For image description, experts will first use CNN to extract features from the image (encoder), and then input the features into RNN for image description (decoder) .
You can also combine the attention mechanism (Image captioning with attention):
Once the hidden layers of ordinary stacked RNN become more and more deep, the gradient disappears/explodes easily during backpropagation .
Brother Zihao summed it up very well. From the perspective of the simplest three-layer network, the loss function L3 can be listed for the output O3, and the partial derivative of L3 can be calculated for the output weight w0, the input weight wx, and the past weight ws respectively. Seek guidance. We find that taking the partial derivative with respect to w0 is easy. However, partial derivatives of input weights wx and past weights ws can be painful due to the chain rule. In the expression, for the chain derivation of the earlier layer, the more product terms, so it is easy for the gradient to disappear/explode , and the gradient disappears in the majority.
LSTM(Long Short-Term Memory)
Long short-term memory neural network (LSTM) came into being!
LSTM has both long-term memory and short-term memory, including forget gate, input gate, output gate, and long-term memory unit. The red function on the right is sigmoid, and the blue function is tanh.
C is long-term memory and h is short-term memory.
So the current output ht is produced by short-term memory.
We see that the line of long-term memory is connected, and there are only multiplication and addition operations.
Detailed explanation of LSTM algorithm:
The following pictures perfectly explain:
So there are four weights in total: Wf, Wi, Wc, Wo , and of course their corresponding bias terms.
The overall process can be summarized as: forgetting, updating, and outputting. (Updating includes choosing to keep the information before updating the latest memory.)
The graph in the original paper is also very vivid:
Now it is comfortable to backpropagate and find partial derivatives
GRU(Gated Recurrent Unit)
GRU can also solve the problem of gradient disappearance very well. The structure is simpler, mainly reset gate and update gate .
GRU vs.

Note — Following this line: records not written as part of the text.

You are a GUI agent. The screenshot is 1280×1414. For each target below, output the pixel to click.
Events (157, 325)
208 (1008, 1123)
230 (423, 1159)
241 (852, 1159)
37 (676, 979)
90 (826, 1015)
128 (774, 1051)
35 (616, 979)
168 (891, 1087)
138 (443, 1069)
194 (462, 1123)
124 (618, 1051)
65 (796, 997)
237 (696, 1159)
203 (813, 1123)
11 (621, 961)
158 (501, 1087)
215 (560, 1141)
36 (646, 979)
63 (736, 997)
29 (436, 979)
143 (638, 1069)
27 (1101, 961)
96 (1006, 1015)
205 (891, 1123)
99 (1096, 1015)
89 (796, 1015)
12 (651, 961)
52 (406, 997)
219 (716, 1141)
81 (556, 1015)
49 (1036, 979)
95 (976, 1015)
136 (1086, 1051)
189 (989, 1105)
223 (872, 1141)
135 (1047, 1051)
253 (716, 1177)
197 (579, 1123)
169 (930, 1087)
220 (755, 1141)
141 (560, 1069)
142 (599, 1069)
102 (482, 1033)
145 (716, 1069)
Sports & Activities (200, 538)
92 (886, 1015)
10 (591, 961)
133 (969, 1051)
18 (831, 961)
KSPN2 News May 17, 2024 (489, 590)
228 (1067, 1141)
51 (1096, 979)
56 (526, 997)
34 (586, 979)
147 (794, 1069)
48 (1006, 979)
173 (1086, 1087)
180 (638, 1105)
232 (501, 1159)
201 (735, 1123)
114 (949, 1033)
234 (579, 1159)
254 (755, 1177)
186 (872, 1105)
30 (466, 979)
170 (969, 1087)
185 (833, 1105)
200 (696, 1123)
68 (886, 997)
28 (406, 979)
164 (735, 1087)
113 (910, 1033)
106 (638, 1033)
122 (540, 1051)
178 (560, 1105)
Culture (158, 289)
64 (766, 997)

LSTM:
- Number of parameters: The number of parameters of GRU is less than that of LSTM, because it combines the input gate, forget gate and output gate in LSTM into one gating unit, thereby reducing the number of model parameters.
There are three gating units in LSTM : input gate, forget gate and output gate. Each gated unit has its own weight matrix and bias vector. These gating units are responsible for controlling the inflow and outflow of historical information.
There are only two gating units in the GRU : the update gate and the reset gate. They share a weight matrix and a bias vector. The update gate controls the influence of the current input and the output of the previous moment on the output of the current moment, while the reset gate controls the influence of the output of the previous moment on the current moment. - Calculation speed: Due to the smaller number of parameters, the calculation speed of GRU is faster than that of LSTM.
- Long sequence modeling: LSTM is better when dealing with long sequence data. Due to the introduction of a long-term memory unit (Cell State) in LSTM, it can better deal with the gradient disappearance and gradient explosion problems in long sequences.
GRU is suitable for:
processing simple sequence data, such as language models and text generation tasks.
Tasks that require fast training and inference when processing sequence data, such as real-time speech recognition, speech synthesis, etc.
For scenarios with limited computing resources, such as embedded devices, mobile devices, etc.
LSTM is suitable for:
processing complex sequence data, such as long text classification, machine translation, speech recognition and other tasks.
Process sequence data that requires long-term dependencies, such as long text, long speech, etc.
Scenarios that require high accuracy, such as stock forecasting, medical diagnosis, etc.